EL LABRADOR CIEGO
En la aldea de Castrotierra vivía un labrador ciego que había perdido la vista en su niñez probablemente a causa de la enfermedad del sarampión. Dicha patología y su consecuencia: la pérdida de visión, una desgracia para cualquier persona, le sobrevinieron mas o menos a principios del siglo XX.
A pesar de esta minusvalía física, no se dejó amilanar por tal impedimento ni se desmoralizó, ya que realizaba con cuidado y eficacia casi todas las labores del campo: podaba las viñas, trillaba sobre un trillo tirado por caballos, atendía al ganado y elaboraba vino en su bodega, excavada en la colina sur de "el castillo" .
Al semejanza de cualquier agricultor local, cuando llegaban las primeras lluvias de otoño llevaba a cabo la siembra. En invierno, por lo general, se paralizaban muchas tareas agrícolas. Ya en plena estación primaveral, este labrador afincado en Castrotierra se dedicaba a arreglar las viñas haciendo uso de un "zoleto".
El estío era el tiempo de recolección y siega; así que este hombre recolectaba los frutos que habían generado sus tierras. A finales de septiembre y primeros de octubre, los campesinos que habían plantado viñas, entre ellos nuestro labrador, recogían la uva durante la vendimia.
Según descripciones y testimonios realizados por sus descendientes, pese a las limitaciones, aquel agricultor invidente se encargaba de organizar con prontitud a la par que eficiencia el reparto de las faenas en las que participaban diversos miembros de su familia.

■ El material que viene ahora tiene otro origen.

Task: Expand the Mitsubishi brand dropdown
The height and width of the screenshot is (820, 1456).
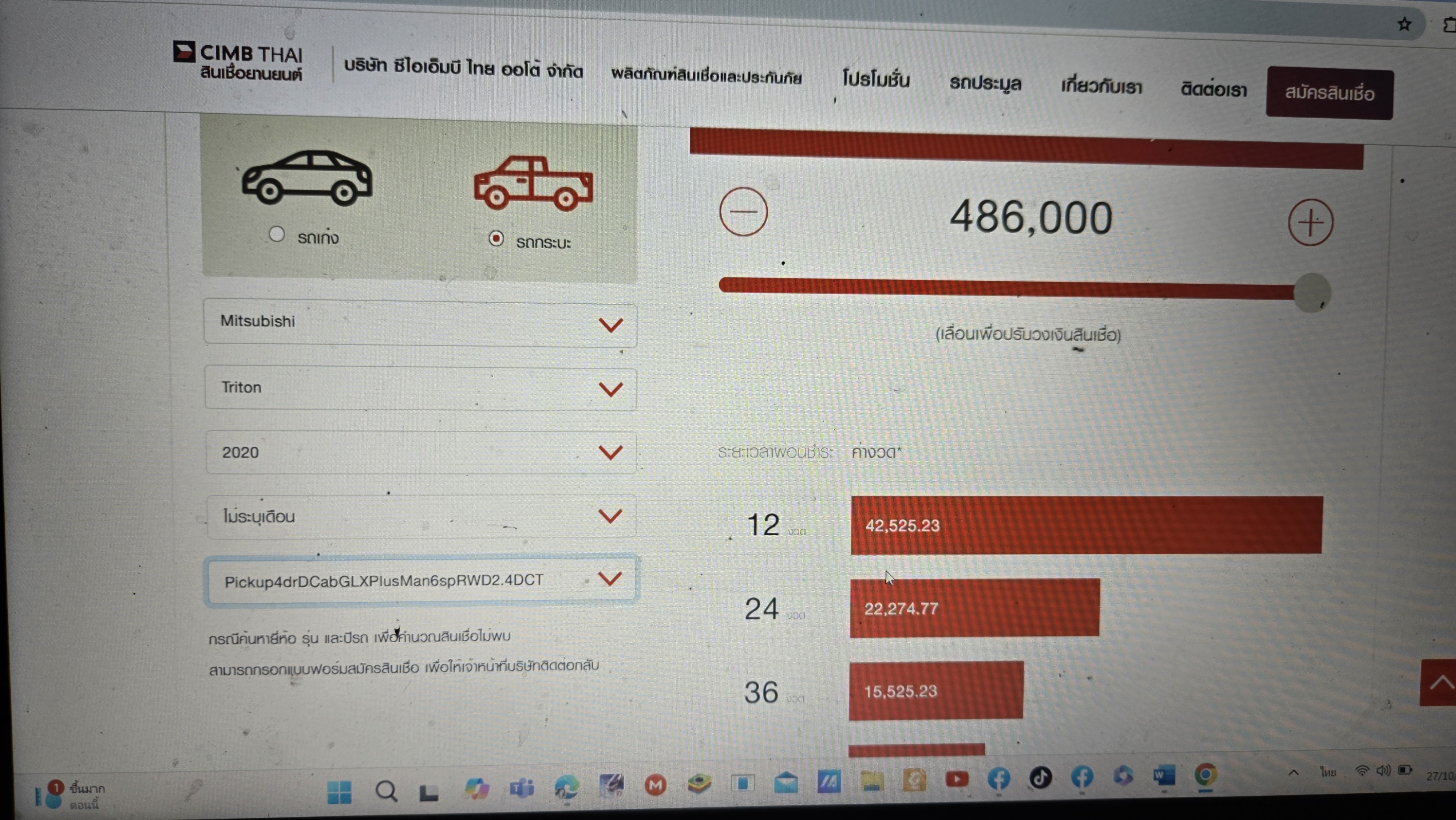Action: point(420,323)
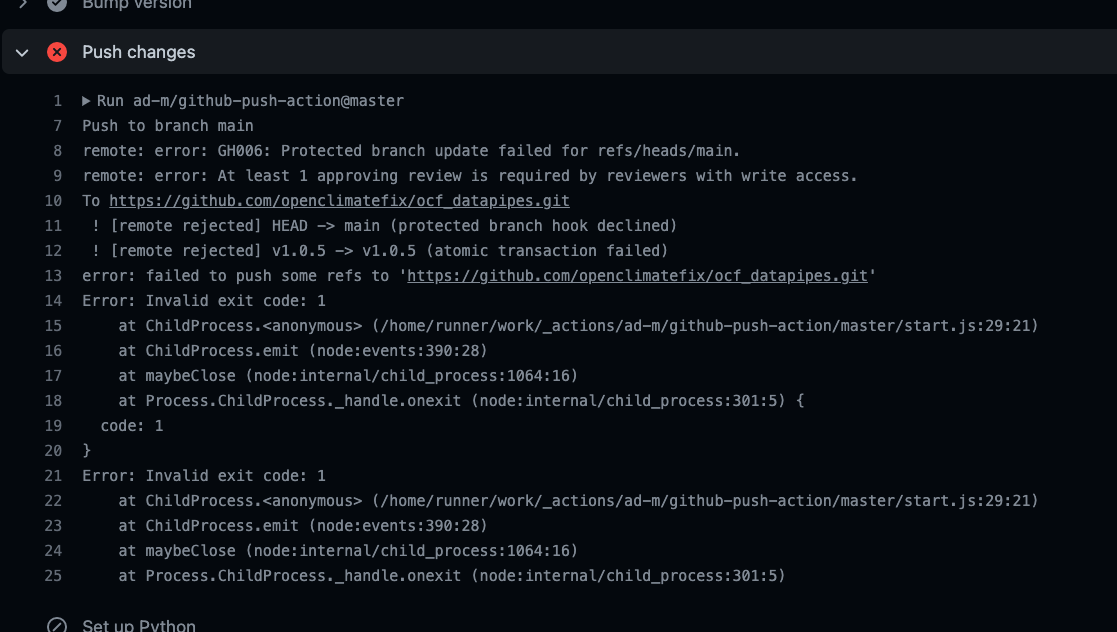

Él y su esposa colocaban la paja en el interior del carro cuando se encontraban en las tierras de labranza. Uno de sus hijos conducía el carro desde los terrenos cultivados hasta el pueblo. Y otro introducía la mies en el pajar a través del "bocarón" (el ventanón del pajar) con ayuda de una "garia" o bieldo ampliado provisto de cinco dientes.
La ceguera no le impedía en absoluto distinguir el valor de cada una de las monedas que pasaba por sus manos y era capaz de averiguar con asombrosa precisión la edad de una vaca, un jato o un choto acariciando su lomo varias veces o pasando su mano lentamente por sus cuernos. Al parecer, cada año que cumple el animal deja en la superficie de la cornamenta una señal, una leve rugosidad, en forma de líneas onduladas, perceptibles al tacto.
¿Cómo se explica esto? El hombre desarrolla un tanto por ciento de sus capacidades pero no el total de las mismas. Y cuando hay una minusvalía en un órgano o miembro determinado, otros miembros tienden a suplir tales carencias y se desarrollan de manera extraordinaria. De ahí que, cuando falla la vista, el oído o el tacto, la capacidad o la sensibilidad de otros sentidos u órganos se potencien bastante con el fin de compensar la falta que se hubiera producido.
Larga y nutrida era la retahíla de anécdotas que se narraban, en el pueblo y en las demás aldeas cercanas, sobre las sorprendentes habilidades, mañas y destrezas de nuestro querido personaje, sin duda alguna un ejemplo admirable de superación para quienes le conocieron personalmente y apodado en aquel entonces y hoy todavía recordado por los lugareños como Paco "El Ciego de Castrotierra".